> Document text
## START
I dream of an art so transparent that you can look through it and see the world.
Kunitz, quoted by poet Marie Howe in an interview with Melissa Block on NPRStanley Kunitz Photo

If there is a poet who embodies “a lifetime of poetry”, it is Stanley Kunitz. Kunitz, born in Worcester, Massachusetts on July 29, 1905, published his first book of poetry Intellectual Things in 1930 at the age of 25, and his last, The Wild Braid: A Poet Reflects on a Century in the Garden, with Genine Lentine, in 2005. In a career that spanned 75 years, Kunitz won the Pulitzer Prize (for Selected Poems, 1928-1958) in 1958, the National Book Award (for Passing Through: The Later Poems, New and Selected (1995)), the Lenore Marshall Poetry Prize (for The Poems of Stanley Kunitz, 1928-1978) and the Bollingen Prize (for lifetime acheivement) in 1987. Kunitz served two terms as the Consultant on Poetry for the Library of Congress, one as the Poet Laureate of the United States and one as the state poet of New York. He was awarded the Harvard Centennial Medal in 1992, and the National Medal of Art in 1993.
## END
> Source excerpt
## START
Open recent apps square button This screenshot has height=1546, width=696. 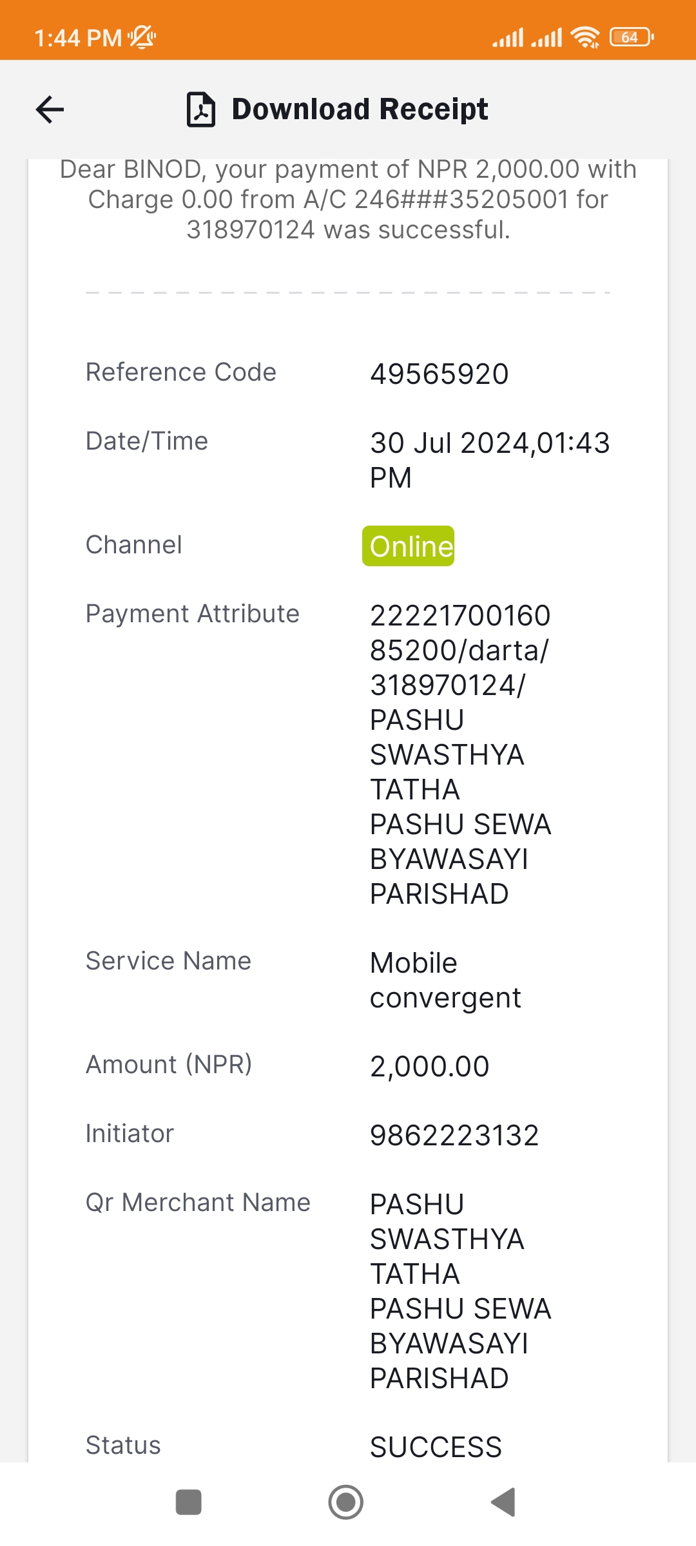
## END
> Requests
a: List every prize and medal that the text on Stanley Kunitz says he won or was awarded.
b: Extend the text on Stanley Kunitz with new writing that begins after its last sentence.

> Answers to the exercises
a:
Pulitzer Prize
National Book Award
Lenore Marshall Poetry Prize
Bollingen Prize
Harvard Centennial Medal
National Medal of Art

b:
As founder of Provincetown”s Fine Arts Work Center and New York”s Poet”s House, as a judge for the Yale Series of Younger Poets competition and as an educator at Columbia University, Kunitz became a role model and mentor to other poets. In an interview with Melissa Block, poet and friend Marie Howe described her last few hours with Kunitz on the day that he died, and her reading to him from his own poetry at his request. The interview ends with what is perhaps the most elegant and eloquent elegy possible for the man who helped shape and transform American poetry over the last century, his own voice reading the conclusion of the poem that Marie Howe chose to read to him that afternoon.

In my darkest night,
when the moon was covered
and I roamed through wreckage,
a nimbus-clouded voice
directed me:
“Live in the layers,
not on the litter.”
Though I lack the art
to decipher it,
no doubt the next chapter
in my book of transformations
is already written.
I am not done with my changes.

The Layers, Stanley Kunitz

Kunitz passed away May 14, 2006 at the age of 100, but his spirit, his words and his influence will live on for generations to come.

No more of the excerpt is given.